_Exercise prompt_: Nothing but an exact copy of the data should be output.

Source data:
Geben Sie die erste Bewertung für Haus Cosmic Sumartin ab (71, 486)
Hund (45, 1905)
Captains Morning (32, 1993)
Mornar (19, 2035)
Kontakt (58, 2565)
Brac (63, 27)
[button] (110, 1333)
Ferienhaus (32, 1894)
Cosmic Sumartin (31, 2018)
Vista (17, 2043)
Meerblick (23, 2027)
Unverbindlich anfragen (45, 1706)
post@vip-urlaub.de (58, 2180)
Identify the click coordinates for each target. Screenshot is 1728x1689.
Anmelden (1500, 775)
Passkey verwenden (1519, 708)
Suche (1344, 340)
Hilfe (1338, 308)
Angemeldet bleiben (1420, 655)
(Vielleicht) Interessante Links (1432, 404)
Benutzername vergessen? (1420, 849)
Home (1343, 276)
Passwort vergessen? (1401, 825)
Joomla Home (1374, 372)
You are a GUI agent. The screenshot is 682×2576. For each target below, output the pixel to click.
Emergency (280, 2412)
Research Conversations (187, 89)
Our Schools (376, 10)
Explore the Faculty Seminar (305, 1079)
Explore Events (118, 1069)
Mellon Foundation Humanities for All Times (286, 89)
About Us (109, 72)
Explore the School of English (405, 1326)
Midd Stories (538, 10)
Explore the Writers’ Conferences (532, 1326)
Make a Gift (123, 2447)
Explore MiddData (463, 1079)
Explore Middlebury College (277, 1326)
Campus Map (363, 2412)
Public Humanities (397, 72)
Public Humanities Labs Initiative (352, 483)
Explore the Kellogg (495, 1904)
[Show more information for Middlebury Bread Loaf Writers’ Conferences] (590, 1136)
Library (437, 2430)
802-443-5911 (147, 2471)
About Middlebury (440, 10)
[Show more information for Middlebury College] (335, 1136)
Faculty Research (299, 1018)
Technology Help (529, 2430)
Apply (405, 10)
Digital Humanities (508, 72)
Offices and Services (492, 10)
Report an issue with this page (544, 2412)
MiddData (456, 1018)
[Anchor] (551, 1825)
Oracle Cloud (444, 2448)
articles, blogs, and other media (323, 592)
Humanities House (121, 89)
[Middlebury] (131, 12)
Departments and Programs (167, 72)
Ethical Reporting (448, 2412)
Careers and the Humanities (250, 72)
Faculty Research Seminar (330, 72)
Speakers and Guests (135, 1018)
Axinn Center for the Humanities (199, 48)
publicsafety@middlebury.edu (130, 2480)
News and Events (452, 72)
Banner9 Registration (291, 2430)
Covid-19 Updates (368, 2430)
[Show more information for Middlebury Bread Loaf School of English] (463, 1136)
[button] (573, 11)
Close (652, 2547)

_Exercise result_:
Geben Sie die erste Bewertung für Haus Cosmic Sumartin ab (71, 486)
Hund (45, 1905)
Captains Morning (32, 1993)
Mornar (19, 2035)
Kontakt (58, 2565)
Brac (63, 27)
[button] (110, 1333)
Ferienhaus (32, 1894)
Cosmic Sumartin (31, 2018)
Vista (17, 2043)
Meerblick (23, 2027)
Unverbindlich anfragen (45, 1706)
post@vip-urlaub.de (58, 2180)
Identify the click coordinates for each target. Screenshot is 1728x1689.
Anmelden (1500, 775)
Passkey verwenden (1519, 708)
Suche (1344, 340)
Hilfe (1338, 308)
Angemeldet bleiben (1420, 655)
(Vielleicht) Interessante Links (1432, 404)
Benutzername vergessen? (1420, 849)
Home (1343, 276)
Passwort vergessen? (1401, 825)
Joomla Home (1374, 372)
You are a GUI agent. The screenshot is 682×2576. For each target below, output the pixel to click.
Emergency (280, 2412)
Research Conversations (187, 89)
Our Schools (376, 10)
Explore the Faculty Seminar (305, 1079)
Explore Events (118, 1069)
Mellon Foundation Humanities for All Times (286, 89)
About Us (109, 72)
Explore the School of English (405, 1326)
Midd Stories (538, 10)
Explore the Writers’ Conferences (532, 1326)
Make a Gift (123, 2447)
Explore MiddData (463, 1079)
Explore Middlebury College (277, 1326)
Campus Map (363, 2412)
Public Humanities (397, 72)
Public Humanities Labs Initiative (352, 483)
Explore the Kellogg (495, 1904)
[Show more information for Middlebury Bread Loaf Writers’ Conferences] (590, 1136)
Library (437, 2430)
802-443-5911 (147, 2471)
About Middlebury (440, 10)
[Show more information for Middlebury College] (335, 1136)
Faculty Research (299, 1018)
Technology Help (529, 2430)
Apply (405, 10)
Digital Humanities (508, 72)
Offices and Services (492, 10)
Report an issue with this page (544, 2412)
MiddData (456, 1018)
[Anchor] (551, 1825)
Oracle Cloud (444, 2448)
articles, blogs, and other media (323, 592)
Humanities House (121, 89)
[Middlebury] (131, 12)
Departments and Programs (167, 72)
Ethical Reporting (448, 2412)
Careers and the Humanities (250, 72)
Faculty Research Seminar (330, 72)
Speakers and Guests (135, 1018)
Axinn Center for the Humanities (199, 48)
publicsafety@middlebury.edu (130, 2480)
News and Events (452, 72)
Banner9 Registration (291, 2430)
Covid-19 Updates (368, 2430)
[Show more information for Middlebury Bread Loaf School of English] (463, 1136)
[button] (573, 11)
Close (652, 2547)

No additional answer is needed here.